-- Start --

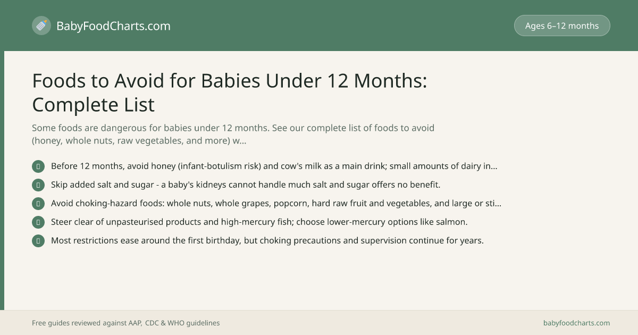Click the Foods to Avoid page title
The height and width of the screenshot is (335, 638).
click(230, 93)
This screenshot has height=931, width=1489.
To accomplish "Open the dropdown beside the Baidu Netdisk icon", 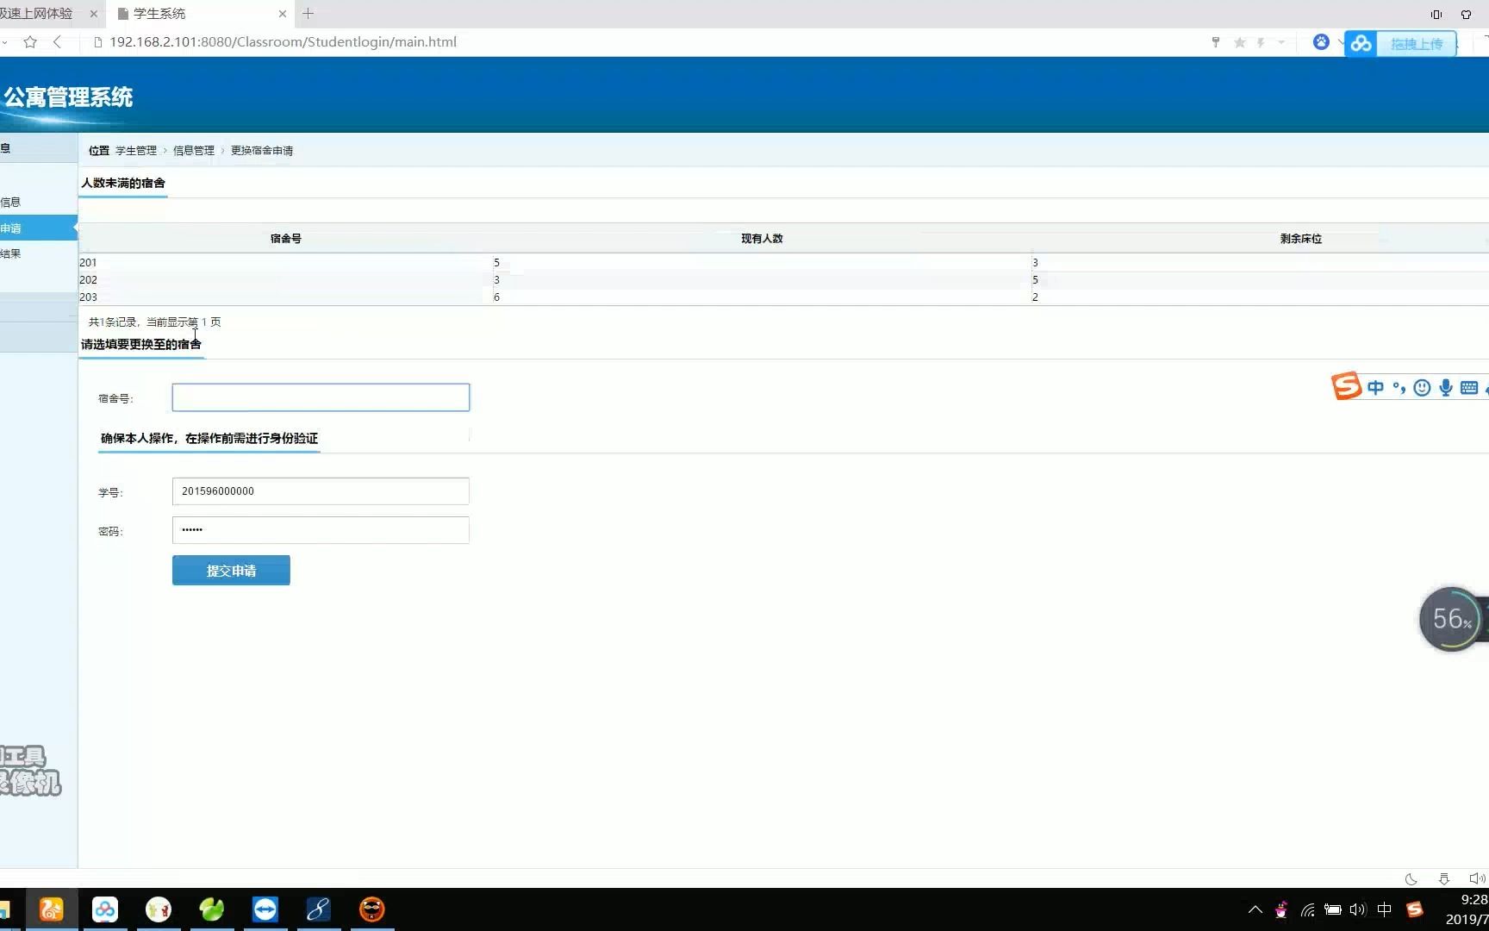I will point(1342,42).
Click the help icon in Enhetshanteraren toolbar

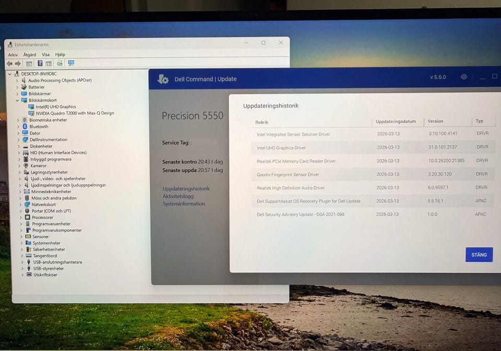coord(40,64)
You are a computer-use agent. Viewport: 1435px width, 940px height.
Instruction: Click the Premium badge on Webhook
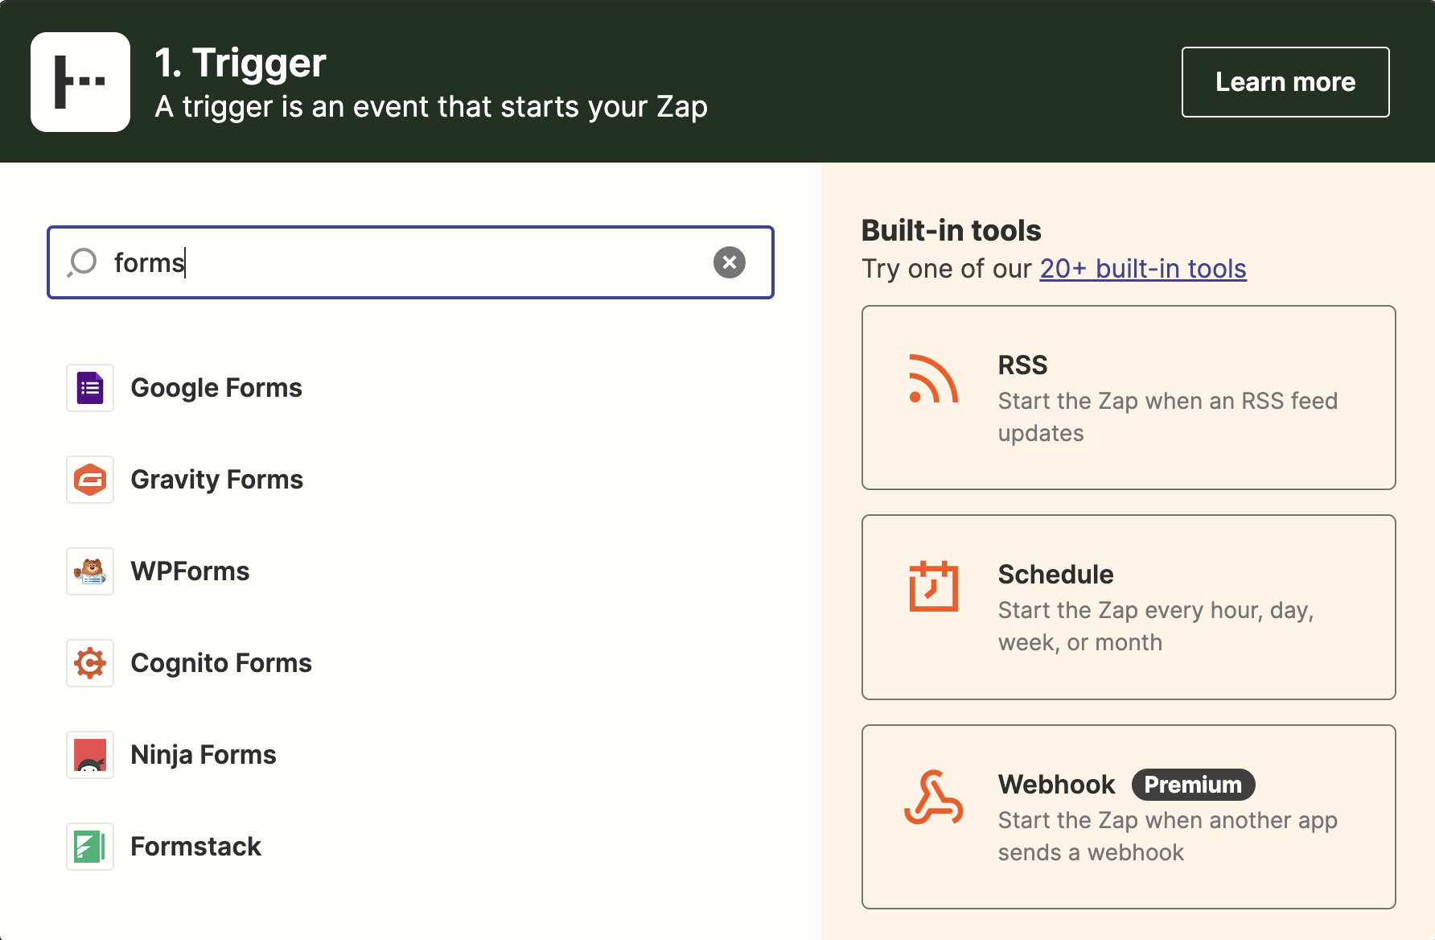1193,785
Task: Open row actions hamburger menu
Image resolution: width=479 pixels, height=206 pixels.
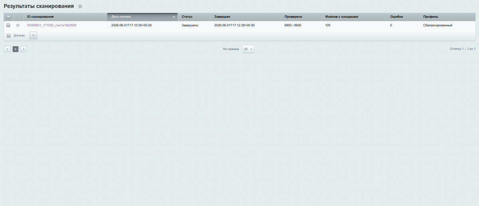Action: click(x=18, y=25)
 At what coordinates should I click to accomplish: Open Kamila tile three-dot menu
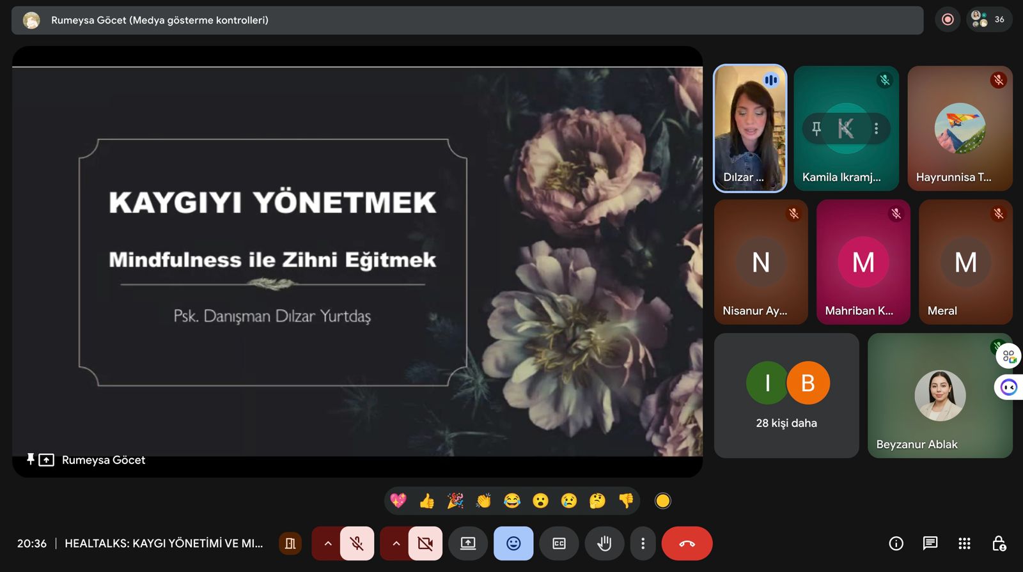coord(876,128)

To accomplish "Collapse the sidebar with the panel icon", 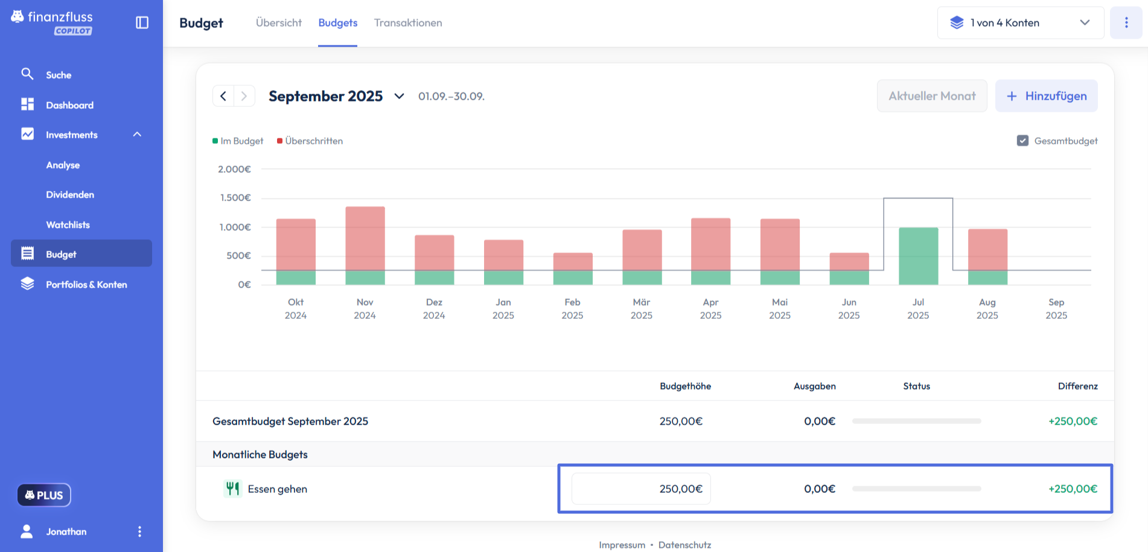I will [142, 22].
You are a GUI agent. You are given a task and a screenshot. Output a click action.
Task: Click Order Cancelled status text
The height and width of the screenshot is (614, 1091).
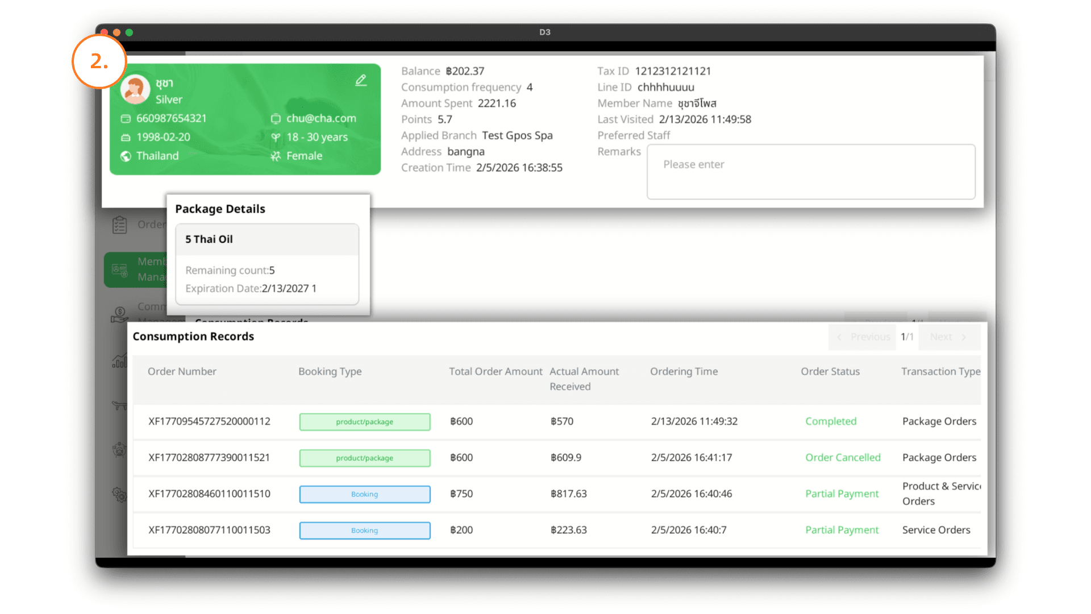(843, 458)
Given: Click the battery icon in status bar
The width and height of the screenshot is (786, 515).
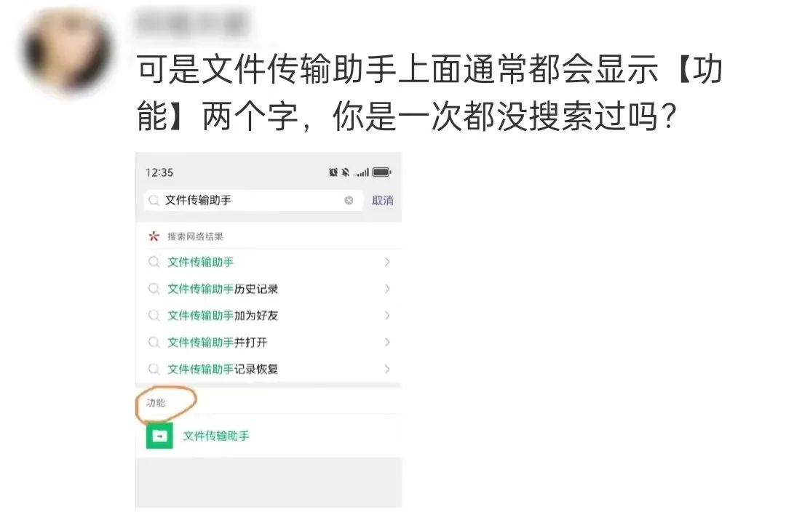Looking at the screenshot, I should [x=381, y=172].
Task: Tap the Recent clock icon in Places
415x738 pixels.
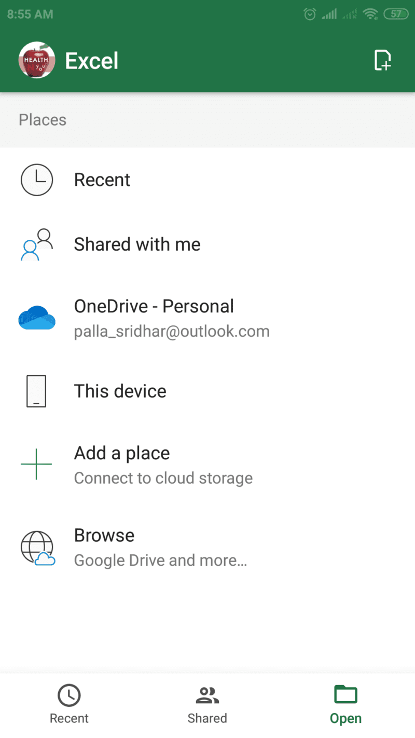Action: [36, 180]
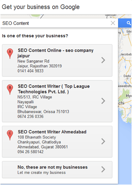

-- End --

- **INSTRUCTIONS FOR THE TASK**
Could you output the data from the line containing "Task: Tap the Recent clock icon in Places" through the end as a numbered list, with both ends included, blank lines skipped, and the pictures left out?

- **SOLUTION TO THIS EXERCISE**
1. Task: Tap the Recent clock icon in Places
2. 415x738 pixels.
3. Action: [36, 180]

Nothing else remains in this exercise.